⟨

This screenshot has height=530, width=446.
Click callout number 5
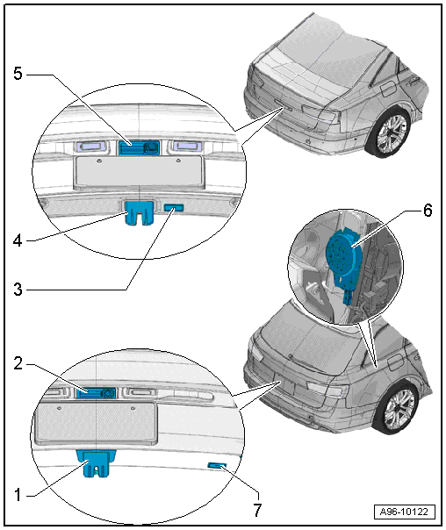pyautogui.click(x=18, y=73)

⟩
⟨

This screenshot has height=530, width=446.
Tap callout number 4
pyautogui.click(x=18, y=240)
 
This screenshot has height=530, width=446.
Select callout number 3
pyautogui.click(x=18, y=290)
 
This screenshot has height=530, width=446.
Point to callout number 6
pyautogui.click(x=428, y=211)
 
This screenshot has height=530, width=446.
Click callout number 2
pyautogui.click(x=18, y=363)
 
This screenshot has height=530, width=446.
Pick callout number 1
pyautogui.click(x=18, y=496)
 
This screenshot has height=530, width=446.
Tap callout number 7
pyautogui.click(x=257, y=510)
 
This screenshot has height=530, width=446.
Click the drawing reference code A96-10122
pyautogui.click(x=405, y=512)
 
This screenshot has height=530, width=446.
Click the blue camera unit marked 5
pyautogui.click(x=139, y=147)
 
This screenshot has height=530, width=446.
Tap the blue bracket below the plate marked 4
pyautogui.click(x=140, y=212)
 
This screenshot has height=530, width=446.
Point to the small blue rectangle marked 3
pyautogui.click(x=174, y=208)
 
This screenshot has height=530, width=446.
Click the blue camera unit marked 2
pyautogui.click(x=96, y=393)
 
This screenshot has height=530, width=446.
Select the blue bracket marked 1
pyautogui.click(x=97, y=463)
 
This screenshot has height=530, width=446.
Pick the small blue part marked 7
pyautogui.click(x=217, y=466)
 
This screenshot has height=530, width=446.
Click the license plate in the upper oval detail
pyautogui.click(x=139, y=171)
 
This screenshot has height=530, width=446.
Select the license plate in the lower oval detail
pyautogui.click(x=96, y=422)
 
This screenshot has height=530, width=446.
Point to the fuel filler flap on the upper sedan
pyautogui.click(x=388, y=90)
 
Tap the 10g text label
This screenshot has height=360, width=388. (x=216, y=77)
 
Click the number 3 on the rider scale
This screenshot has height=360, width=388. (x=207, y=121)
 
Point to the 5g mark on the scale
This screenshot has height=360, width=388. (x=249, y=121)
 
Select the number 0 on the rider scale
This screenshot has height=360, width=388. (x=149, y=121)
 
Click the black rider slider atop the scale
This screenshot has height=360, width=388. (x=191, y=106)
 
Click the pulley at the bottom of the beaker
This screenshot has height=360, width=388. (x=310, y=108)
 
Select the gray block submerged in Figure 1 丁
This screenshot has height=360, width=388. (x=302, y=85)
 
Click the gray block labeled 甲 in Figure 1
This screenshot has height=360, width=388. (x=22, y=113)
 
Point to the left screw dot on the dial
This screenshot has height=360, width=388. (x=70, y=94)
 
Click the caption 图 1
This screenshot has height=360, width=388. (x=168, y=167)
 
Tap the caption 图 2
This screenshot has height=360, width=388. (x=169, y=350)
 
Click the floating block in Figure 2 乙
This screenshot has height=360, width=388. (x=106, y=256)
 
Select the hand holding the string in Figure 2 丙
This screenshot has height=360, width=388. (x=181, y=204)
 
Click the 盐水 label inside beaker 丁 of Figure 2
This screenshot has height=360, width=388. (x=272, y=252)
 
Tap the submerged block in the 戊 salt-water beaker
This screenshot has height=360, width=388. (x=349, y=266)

⟩

Task to complete: Copy out the records word for word, beginning with the line that contains "Select the gray block submerged in Figure 1 丁" and continuing through the line that contains "This screenshot has height=360, width=388. (x=349, y=266)", with both of those lines included.

Solution below:
Select the gray block submerged in Figure 1 丁
This screenshot has height=360, width=388. (x=302, y=85)
 
Click the gray block labeled 甲 in Figure 1
This screenshot has height=360, width=388. (x=22, y=113)
 
Point to the left screw dot on the dial
This screenshot has height=360, width=388. (x=70, y=94)
 
Click the caption 图 1
This screenshot has height=360, width=388. (x=168, y=167)
 
Tap the caption 图 2
This screenshot has height=360, width=388. (x=169, y=350)
 
Click the floating block in Figure 2 乙
This screenshot has height=360, width=388. (x=106, y=256)
 
Select the hand holding the string in Figure 2 丙
This screenshot has height=360, width=388. (x=181, y=204)
 
Click the 盐水 label inside beaker 丁 of Figure 2
This screenshot has height=360, width=388. (x=272, y=252)
 
Tap the submerged block in the 戊 salt-water beaker
This screenshot has height=360, width=388. (x=349, y=266)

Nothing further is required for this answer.